CES: Intel launches next-generation laptop, desktop chips
They're aimed at improving system performance and battery life (see video, below)
IDG News Service - Intel on Thursday officially released its next-generation chips, which should improve the system performance and battery life of laptops.
For the past year, the chip maker has talked about the chips as a giant upgrade over existing Core chips that go into laptops and desktops. The chips provide close to double the processing and graphics performance than their comparable predecessors.
The chips were announced at a press conference during the Consumer Electronics Show in Las Vegas. The chips are shipping and systems based on them should be available this month, the company said.
The new chips fall under the brands of Core i3 for low-end systems, Core i5 for midrange systems and Core i7 for the fastest systems, generally aimed at enthusiasts and gamers. The new processors include dual-core laptop chips under the three brands running between 1.06GHz and 2.66GHz, and desktop chips running between 2.93GHz and 3.46GHz.
At a press conference, Intel demonstrated a system with a new chip capable of playing a high-definition movie and syncing music with systems faster than prior processors.
The new chips are manufactured using the 32-nanometer process, which makes them smaller and more power-efficient than earlier chips. Based on the Westmere architecture, the transistors are a step away from chips manufactured using the 45-nanometer process.
Intel will announce quad-core chips and low-voltage processors based on the architecture later this year, said Sean Maloney, executive vice president at Intel, during a press conference.
Compared to previous chips, the new processors speed up high-end tasks like intense graphics as well as mundane tasks like syncing a music player, Maloney said. Related tasks would run close to two times faster than previous chips.
Intel has also integrated graphics chips into the new processor package, which could make the chips capable of playing Blu-ray movies or high-definition games.
But the graphics processors have some limitations. "It doesn't go into the high end... you always get a big fat graphics chip with a heat sink on it," Maloney said.
Laptop responsiveness will also improve with the Turbo Boost mode, which can crank up the speed of cores to boost performance. The technology can also shut down cores when not needed to save power.
Intel launched three Core i3, eight Core i5, and five Core i7 for laptops and desktops. The company has close to 500 designs based on the new chips, Maloney said. The chips are available immediately, and many desktops and laptops were on show on the CES show floor at Intel's booth.

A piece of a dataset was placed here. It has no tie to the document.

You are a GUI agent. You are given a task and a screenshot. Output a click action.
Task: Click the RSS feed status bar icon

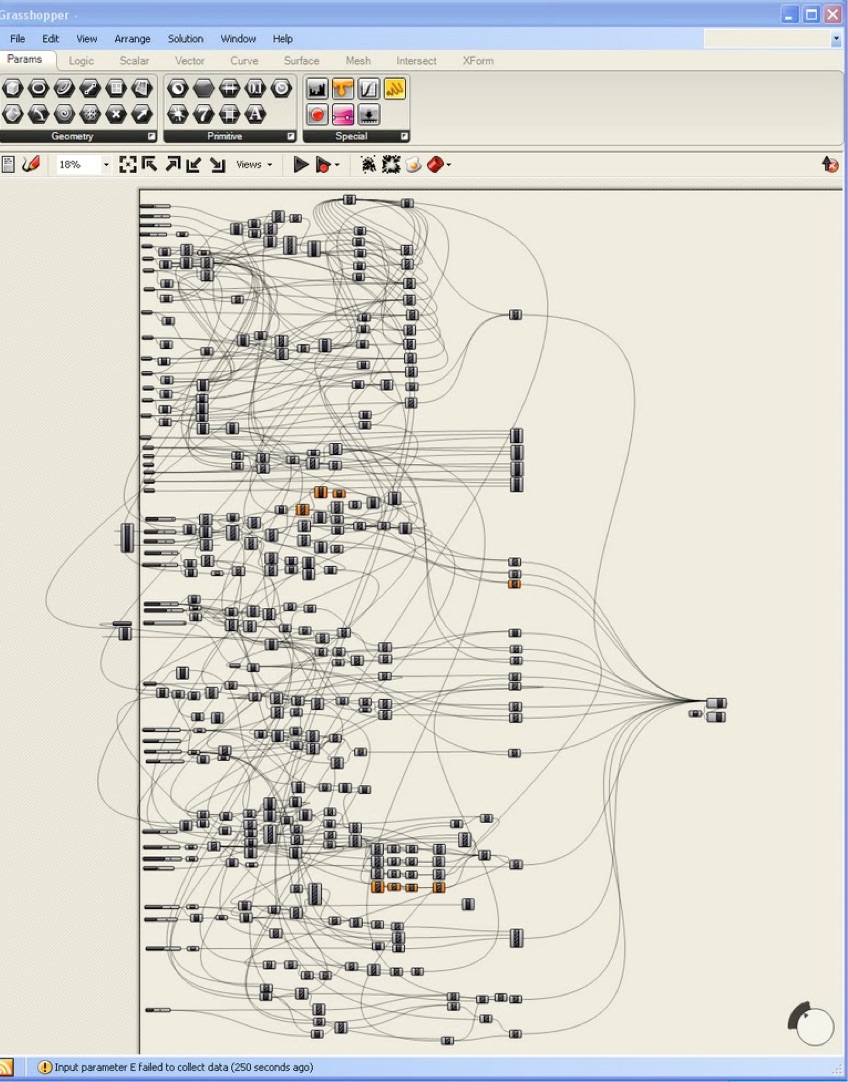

The laptop processors include five Core-i7 chips, including the 620M chip that runs at 2.66GHz and is priced at $332 for 1,000 units. The slowest chip is the low-power 620UM chip, which runs at 1.06GHz and is priced at $278. Two Core i3 chip were listed for laptops, including the i3-350M, which runs at 2.26GHz. The chip's price was not immediately available. Four Core i5 chips for laptops were also listed, including the Corei5-540M, which runs at up to 2.53GHz and is priced at $257. A Core i5-520UM low-power chip runs at 1.06GHz and is priced at $241.
The new desktop processors include two Core i5 and two Core i3 chips. The fastest Core i5 chip is the Core i5-670, which runs at 3.46GHz and is priced at the $284. The fastest Core i3 chips is the Core i3-540, which runs at 3.06GHz and is priced at $133.
Westmere is based on the underpinnings of the Nehalem architecture, which itself included new features included an integrated memory controllers. Nehalem chips were manufactured using the 45-nm process and introduced late last year.